• Your assignment: Transcribe only the lines from the one containing "Viewport: 750px width, 394px" through the final line of the entries below, exactly, and exclude the pictures.

BEGIN

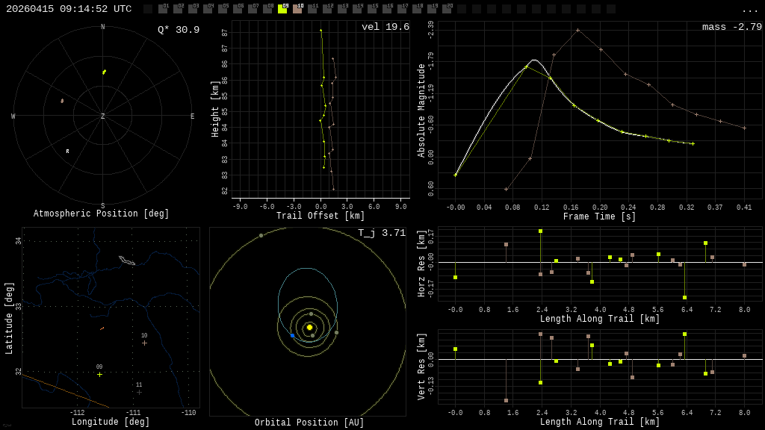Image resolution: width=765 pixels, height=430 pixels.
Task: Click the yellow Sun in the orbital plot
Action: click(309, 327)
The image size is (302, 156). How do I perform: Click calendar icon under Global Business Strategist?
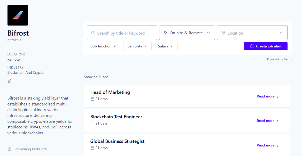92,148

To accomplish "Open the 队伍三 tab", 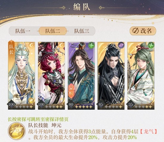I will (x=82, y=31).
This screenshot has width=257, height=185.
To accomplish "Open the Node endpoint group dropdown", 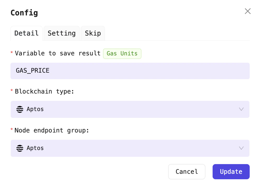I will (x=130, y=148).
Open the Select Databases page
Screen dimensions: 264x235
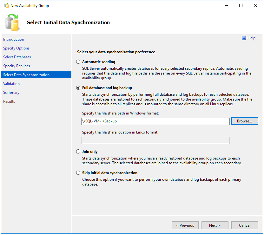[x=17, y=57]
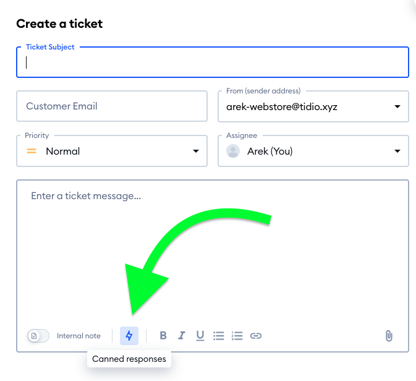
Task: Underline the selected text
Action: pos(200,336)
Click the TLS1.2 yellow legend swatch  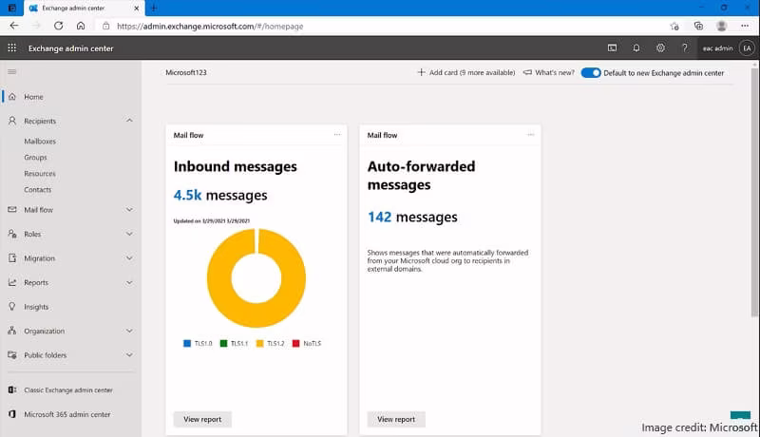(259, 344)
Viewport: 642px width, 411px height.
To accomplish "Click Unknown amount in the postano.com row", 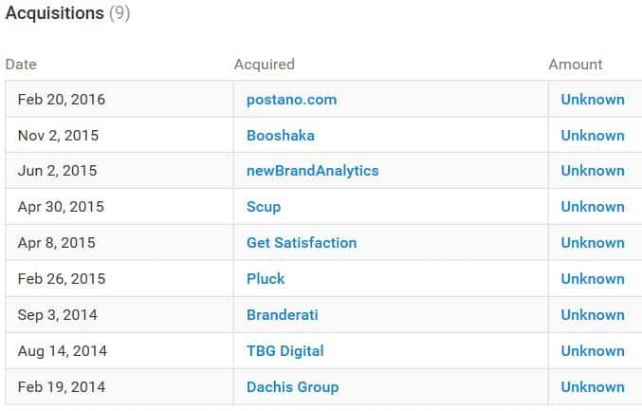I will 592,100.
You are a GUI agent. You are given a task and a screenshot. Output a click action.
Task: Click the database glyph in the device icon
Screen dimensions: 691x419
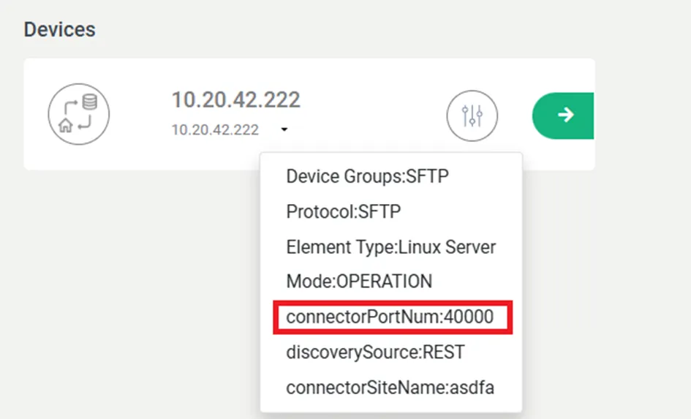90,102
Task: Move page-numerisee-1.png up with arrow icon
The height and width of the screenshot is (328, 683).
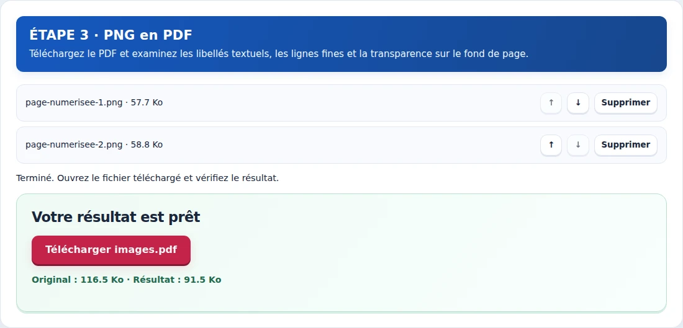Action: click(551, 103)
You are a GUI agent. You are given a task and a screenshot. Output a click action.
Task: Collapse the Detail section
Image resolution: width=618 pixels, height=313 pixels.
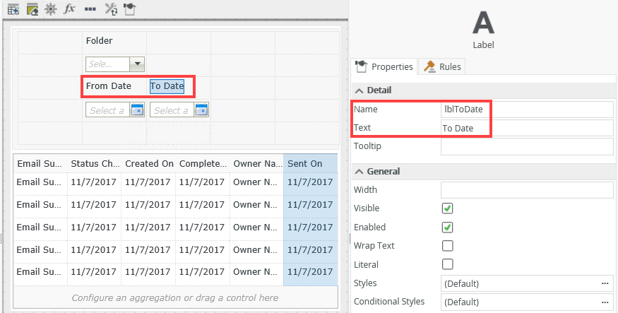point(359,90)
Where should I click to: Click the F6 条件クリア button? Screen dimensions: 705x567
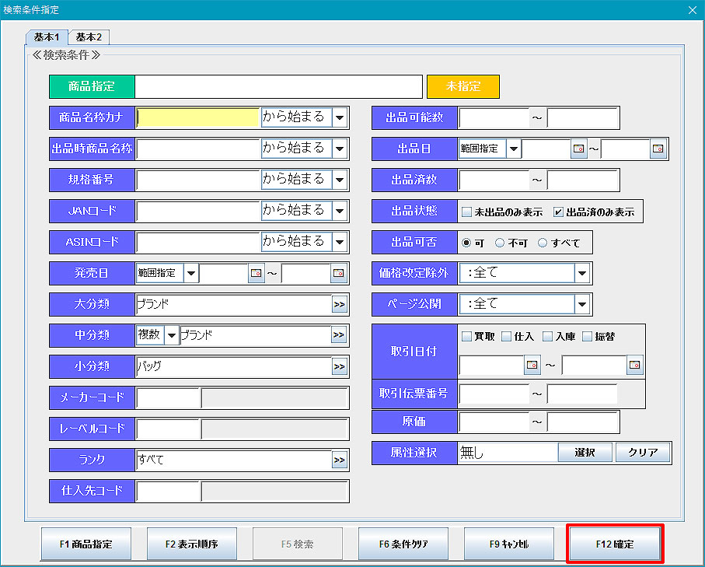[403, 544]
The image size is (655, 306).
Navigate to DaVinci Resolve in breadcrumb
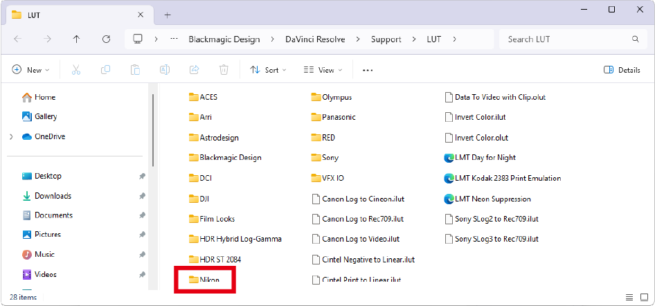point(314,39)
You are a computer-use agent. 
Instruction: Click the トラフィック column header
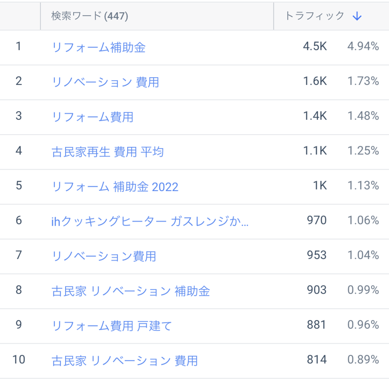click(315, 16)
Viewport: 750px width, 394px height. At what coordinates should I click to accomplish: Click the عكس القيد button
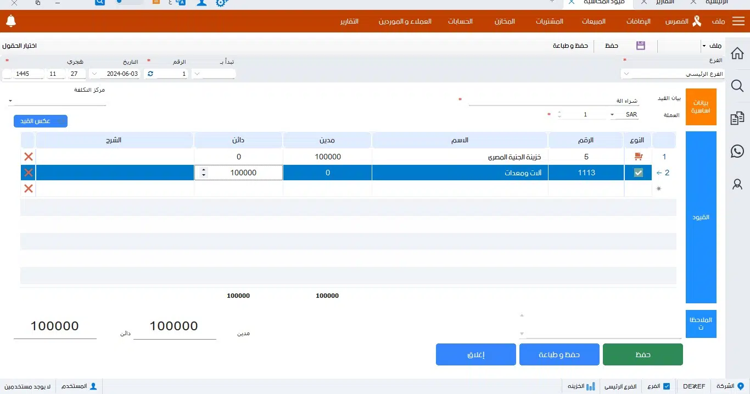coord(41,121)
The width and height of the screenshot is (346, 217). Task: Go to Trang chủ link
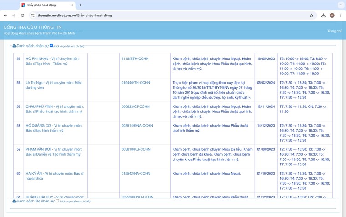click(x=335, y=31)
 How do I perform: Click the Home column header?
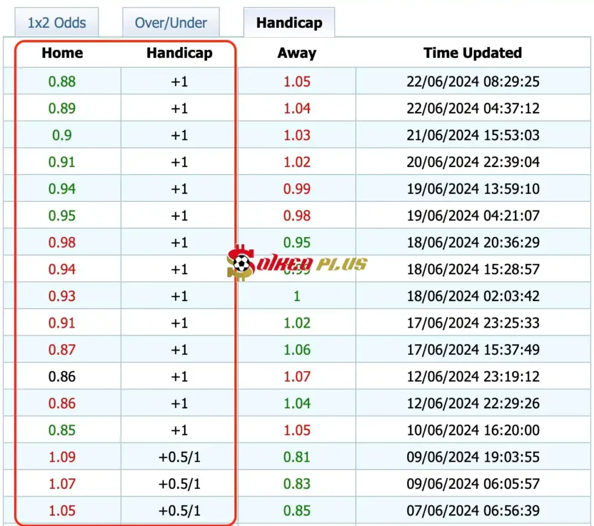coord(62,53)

END

• Written solution:
Viewport: 750px width, 394px height. At what coordinates should I click to accomplish: Click the عكس القيد button
coord(41,121)
The width and height of the screenshot is (346, 217). Task: Go to Trang chủ link
click(x=335, y=31)
 How do I perform: Click the Home column header?
coord(62,53)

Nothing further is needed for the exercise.